■ Problem statement ■
Check every line of the data and copy the ones where "computer" appears.

■ Record excerpts ■
======

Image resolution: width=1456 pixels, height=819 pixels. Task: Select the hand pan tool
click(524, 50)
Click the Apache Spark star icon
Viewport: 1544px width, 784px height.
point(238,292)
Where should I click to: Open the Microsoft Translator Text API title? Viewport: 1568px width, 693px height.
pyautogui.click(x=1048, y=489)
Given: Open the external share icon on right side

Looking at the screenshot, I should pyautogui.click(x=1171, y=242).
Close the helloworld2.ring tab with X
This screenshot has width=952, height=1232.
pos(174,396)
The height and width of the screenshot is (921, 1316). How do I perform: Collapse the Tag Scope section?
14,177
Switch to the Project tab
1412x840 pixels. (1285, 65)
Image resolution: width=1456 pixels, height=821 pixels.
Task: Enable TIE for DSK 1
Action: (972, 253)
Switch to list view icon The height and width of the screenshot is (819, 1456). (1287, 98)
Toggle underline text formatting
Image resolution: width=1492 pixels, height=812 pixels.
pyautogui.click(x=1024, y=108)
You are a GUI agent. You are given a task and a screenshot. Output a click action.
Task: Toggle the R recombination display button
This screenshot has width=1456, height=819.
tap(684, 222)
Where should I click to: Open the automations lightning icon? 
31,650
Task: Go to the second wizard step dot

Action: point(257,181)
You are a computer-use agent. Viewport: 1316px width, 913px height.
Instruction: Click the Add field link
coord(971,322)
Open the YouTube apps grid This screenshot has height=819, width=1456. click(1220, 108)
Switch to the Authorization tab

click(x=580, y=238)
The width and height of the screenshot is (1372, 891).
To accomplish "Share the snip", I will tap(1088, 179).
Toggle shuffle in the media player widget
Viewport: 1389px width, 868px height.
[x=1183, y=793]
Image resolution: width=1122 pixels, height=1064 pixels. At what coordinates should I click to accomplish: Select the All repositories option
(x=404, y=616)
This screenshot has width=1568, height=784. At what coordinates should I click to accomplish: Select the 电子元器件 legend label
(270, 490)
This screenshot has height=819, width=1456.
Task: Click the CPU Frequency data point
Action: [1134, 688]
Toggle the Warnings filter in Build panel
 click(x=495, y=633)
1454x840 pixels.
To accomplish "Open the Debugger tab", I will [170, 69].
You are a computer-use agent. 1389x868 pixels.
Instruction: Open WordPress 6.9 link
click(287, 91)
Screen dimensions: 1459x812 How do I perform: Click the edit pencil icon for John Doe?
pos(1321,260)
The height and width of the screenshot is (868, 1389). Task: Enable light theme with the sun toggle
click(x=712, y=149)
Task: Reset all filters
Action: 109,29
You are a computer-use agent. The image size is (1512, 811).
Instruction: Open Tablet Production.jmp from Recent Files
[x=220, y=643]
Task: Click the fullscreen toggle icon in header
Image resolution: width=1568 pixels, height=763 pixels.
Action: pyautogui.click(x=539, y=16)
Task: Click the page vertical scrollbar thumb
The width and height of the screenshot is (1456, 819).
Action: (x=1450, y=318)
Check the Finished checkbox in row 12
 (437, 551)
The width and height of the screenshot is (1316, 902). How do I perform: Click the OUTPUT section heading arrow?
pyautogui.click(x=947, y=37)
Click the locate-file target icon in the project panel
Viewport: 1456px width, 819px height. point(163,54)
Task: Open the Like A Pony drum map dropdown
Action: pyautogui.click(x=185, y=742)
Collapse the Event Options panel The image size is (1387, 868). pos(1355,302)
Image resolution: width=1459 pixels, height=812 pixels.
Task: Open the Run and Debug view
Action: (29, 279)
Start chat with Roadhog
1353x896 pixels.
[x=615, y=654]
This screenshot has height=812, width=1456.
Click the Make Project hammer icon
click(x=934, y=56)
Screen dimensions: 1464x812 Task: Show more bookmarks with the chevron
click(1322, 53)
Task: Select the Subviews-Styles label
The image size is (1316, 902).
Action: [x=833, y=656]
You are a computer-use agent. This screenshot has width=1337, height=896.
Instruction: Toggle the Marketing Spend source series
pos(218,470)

======

■ Response area ■
You are a computer-use agent. Viewport: 1316px width, 913px height.
You are a computer-use agent. 1389x868 pixels.
You are a computer-use agent. The image size is (1512, 811).
You are a computer-use agent. This screenshot has width=1337, height=896.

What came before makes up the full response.